- **GIVEN EXERCISE A**
Answer these questions about the debate commentary:
(i) Who contributed the opening tweet?
(ii) What question was the Ham/Nye debate about?
(iii) What share of the Christian Today poll went to Nye?

- **SOURCE PASSAGE**
◆ ◆ ◆ ◆ ◆

Let me start out with a tweet contributed (but not written) by reader Barry:
My daughter on the Nye/Ham event: "it's not fair because the stupid guy gets to use his imagination and Bill Nye has to use facts."— god Free World (@GodFreeWorld) February 4, 2014
Well, I watched most of the Ham/Nye debate last night on “Is creation a viable model of origins?” I stopped watching after both rebuttals, though, as I had work to do, so I have no idea how the audience Q&A session went. I expect readers who watched the whole thing will weigh in below.
How did the principals do? Well, Nye did surprisingly well, though he made a few glitches and missed some good opportunities. Those glitches and missed opportunities were probably visible only to scientists, though. But Ham’s performance was execrable. That’s not just the opinion of a biased scientist, but also of religionists. Here are the results of a poll at Christian Today asking readers “Who won?”
92% for Nye!

◆ ◆ ◆ ◆ ◆

- **GIVEN EXERCISE B**
Recast the rows from the line with "Where should I click to: Click the TCBMate" to the line with "pos(173,233)" as a JSON list of strings, one string per line, with blank lines left out.

Stored rows:

◆ ◆ ◆ ◆ ◆

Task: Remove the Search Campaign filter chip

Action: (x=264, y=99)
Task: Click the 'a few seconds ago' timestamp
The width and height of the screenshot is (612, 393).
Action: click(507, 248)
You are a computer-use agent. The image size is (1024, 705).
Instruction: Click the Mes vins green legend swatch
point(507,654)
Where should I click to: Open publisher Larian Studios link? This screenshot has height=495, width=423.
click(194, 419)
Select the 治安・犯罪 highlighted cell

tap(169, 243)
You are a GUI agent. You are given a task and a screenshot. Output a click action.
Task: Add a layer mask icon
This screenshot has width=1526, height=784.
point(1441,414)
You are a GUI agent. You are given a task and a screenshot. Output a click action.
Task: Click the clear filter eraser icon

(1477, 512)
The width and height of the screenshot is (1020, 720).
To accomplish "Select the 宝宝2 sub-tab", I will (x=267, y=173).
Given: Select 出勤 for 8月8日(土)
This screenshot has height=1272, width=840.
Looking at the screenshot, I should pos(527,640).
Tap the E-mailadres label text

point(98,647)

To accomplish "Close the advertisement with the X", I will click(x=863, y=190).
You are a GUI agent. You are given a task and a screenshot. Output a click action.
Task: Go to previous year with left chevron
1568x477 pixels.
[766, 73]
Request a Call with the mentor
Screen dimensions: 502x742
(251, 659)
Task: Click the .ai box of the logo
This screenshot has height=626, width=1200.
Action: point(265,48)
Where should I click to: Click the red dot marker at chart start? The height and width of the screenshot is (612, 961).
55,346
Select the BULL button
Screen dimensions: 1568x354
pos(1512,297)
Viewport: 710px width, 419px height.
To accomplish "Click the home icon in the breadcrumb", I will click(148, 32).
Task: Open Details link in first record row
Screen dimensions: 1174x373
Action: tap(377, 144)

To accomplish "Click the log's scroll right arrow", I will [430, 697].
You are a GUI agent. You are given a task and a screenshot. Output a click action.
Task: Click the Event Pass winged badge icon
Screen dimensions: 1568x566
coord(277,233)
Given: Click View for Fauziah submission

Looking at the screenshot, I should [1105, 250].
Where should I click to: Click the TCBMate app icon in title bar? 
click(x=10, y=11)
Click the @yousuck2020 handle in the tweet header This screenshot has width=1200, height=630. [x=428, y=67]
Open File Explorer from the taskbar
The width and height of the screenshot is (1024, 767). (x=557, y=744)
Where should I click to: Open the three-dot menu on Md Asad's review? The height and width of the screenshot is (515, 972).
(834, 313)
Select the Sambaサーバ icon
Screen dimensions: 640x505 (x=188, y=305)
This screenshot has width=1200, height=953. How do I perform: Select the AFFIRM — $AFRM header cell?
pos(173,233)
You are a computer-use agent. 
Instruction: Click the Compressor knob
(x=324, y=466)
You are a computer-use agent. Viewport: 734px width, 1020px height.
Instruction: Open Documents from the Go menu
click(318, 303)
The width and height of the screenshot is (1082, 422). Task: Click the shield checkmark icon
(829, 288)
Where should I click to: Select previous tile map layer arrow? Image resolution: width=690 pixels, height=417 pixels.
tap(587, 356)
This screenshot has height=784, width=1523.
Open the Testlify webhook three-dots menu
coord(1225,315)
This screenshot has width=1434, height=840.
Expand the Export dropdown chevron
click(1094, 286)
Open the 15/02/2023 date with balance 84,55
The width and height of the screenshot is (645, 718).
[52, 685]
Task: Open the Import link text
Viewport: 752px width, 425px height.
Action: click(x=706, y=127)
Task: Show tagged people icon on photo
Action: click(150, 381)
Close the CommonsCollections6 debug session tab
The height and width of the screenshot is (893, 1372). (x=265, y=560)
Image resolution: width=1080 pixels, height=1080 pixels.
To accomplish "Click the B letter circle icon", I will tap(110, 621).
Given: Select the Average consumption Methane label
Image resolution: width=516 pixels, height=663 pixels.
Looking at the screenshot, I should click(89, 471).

◆ ◆ ◆ ◆ ◆

- **FULL SOLUTION A**
(i) Reader Barry contributed it, though he did not write it.
(ii) "Is creation a viable model of origins?"
(iii) 92%.

- **FULL SOLUTION B**
[
  "Where should I click to: Click the TCBMate app icon in title bar? ",
  "click(x=10, y=11)",
  "Click the @yousuck2020 handle in the tweet header This screenshot has width=1200, height=630. [x=428, y=67]",
  "Open File Explorer from the taskbar",
  "The width and height of the screenshot is (1024, 767). (x=557, y=744)",
  "Where should I click to: Open the three-dot menu on Md Asad's review? The height and width of the screenshot is (515, 972).",
  "(834, 313)",
  "Select the Sambaサーバ icon",
  "Screen dimensions: 640x505 (x=188, y=305)",
  "This screenshot has width=1200, height=953. How do I perform: Select the AFFIRM — $AFRM header cell?",
  "pos(173,233)"
]